The big baggie swallowed up the small baggie!

Our bag is not brand new. This is great for re-using plastic baggies, but it was stubborn about sealing all the way.

Shake Shake Shake!!!

Pulling out the finished product.

Skeptical, but trying.

As a mom this is how I explain it: YUM!!! You just made ice cream! Isn't that cool? When we put salt on the ice it makes the ice colder and freezes the stuff you put in the smaller baggie. (Then I cry over the fact that as a total foodie family we have made some seriously divine frozen custard recipes in the last couple months. She tasted this and said "Eh.")

As a teacher this is how I explain it: When the salt gets onto the ice is forces it to melt. Solutions, when one substance (like the salt) dissolves into another (the water, in this case ice), boil at a higher temperature and freeze at a lower temperature. The salt combines with the melting ice at the edge of the baggie (water) and makes a solution. This water solution then tries to suck all the heat out of the milk solution in the baggie. This is a good thing because the ice cream mix needs to reach approximately 27 degrees Fahrenheit to freeze where normal water needs to be at 32 degrees. If we add about 4 tbsp salt to the ice it will lower the temperature to 8-12 degrees which is more than low enough to freeze our ice cream. The more quickly we freeze the ice cream the creamier it will be.

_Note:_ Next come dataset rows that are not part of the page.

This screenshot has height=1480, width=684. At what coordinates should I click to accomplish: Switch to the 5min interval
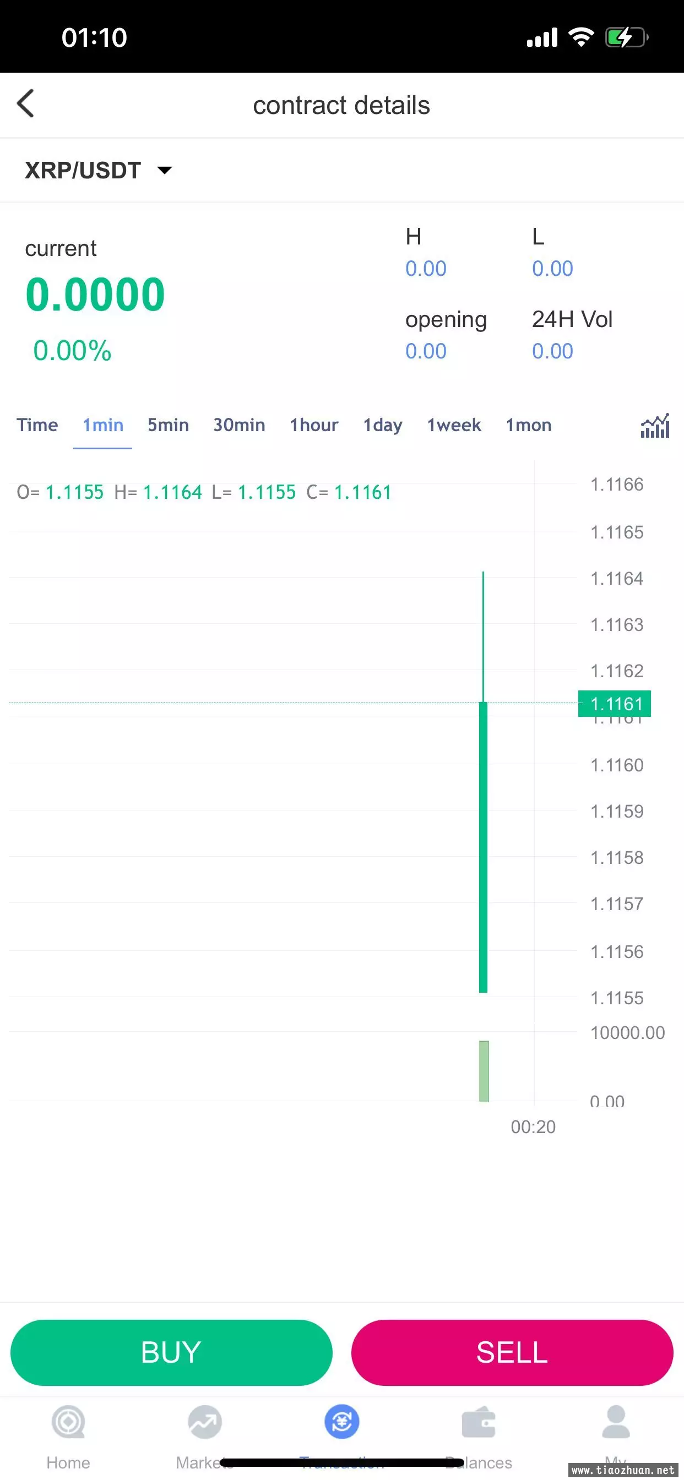point(168,425)
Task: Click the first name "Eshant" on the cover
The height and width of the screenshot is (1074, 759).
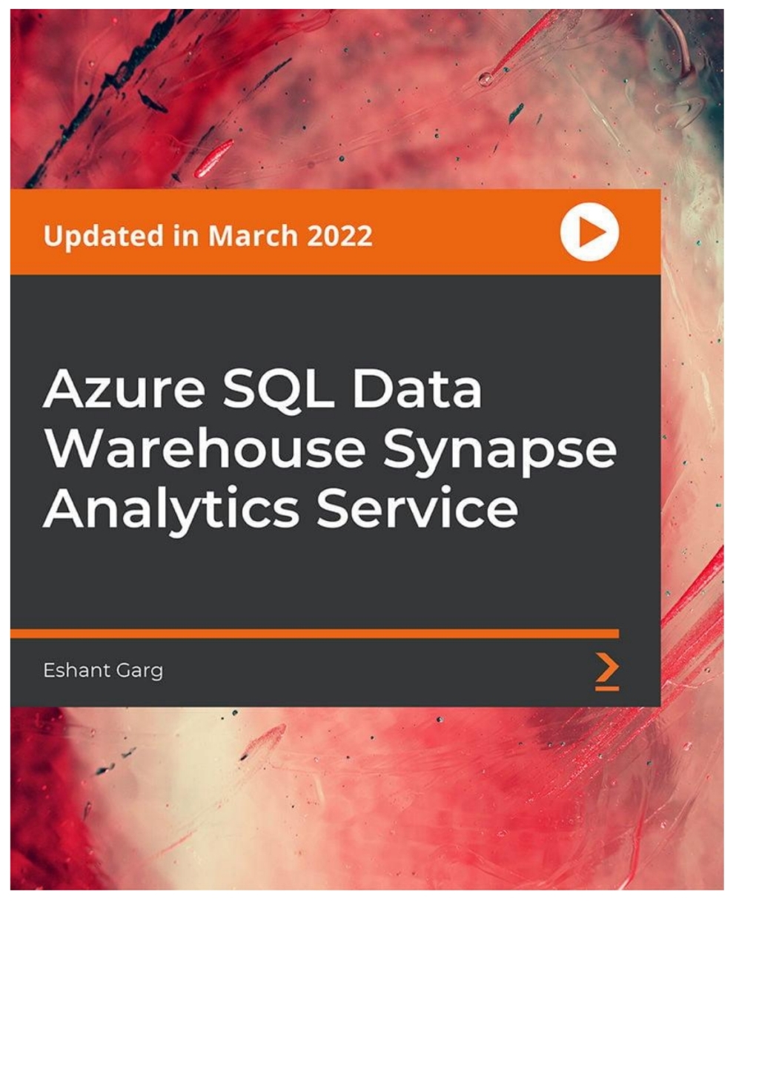Action: tap(76, 670)
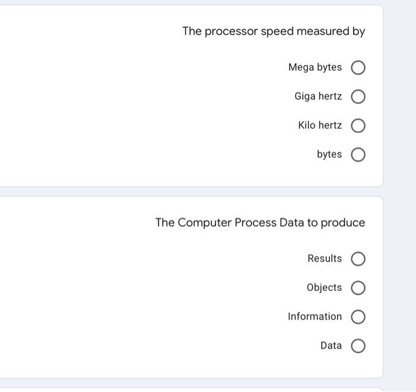Click 'The processor speed measured by' question title
Viewport: 416px width, 392px height.
click(x=273, y=31)
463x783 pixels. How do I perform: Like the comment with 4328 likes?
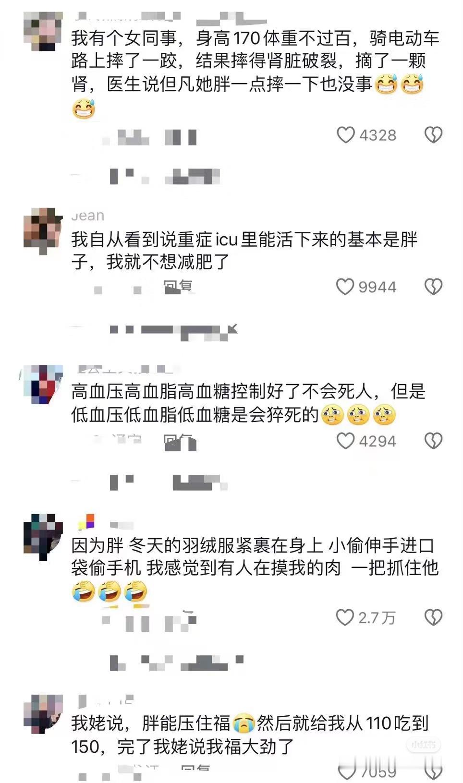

This idea is found in numerous places on the web. Check out the following links. I am partial to the first one.


  1. Sadly I totally understand her dismay. Homemade ice cream is totally different than store bought and takes getting used to. I always hated baggy or bucket ice cream. I thought it was gross.

  2. Tasty!! We used to make it in large cans, such as the kind instant potatoes come in. Then we would just roll it back and forth until it was finished. Good times.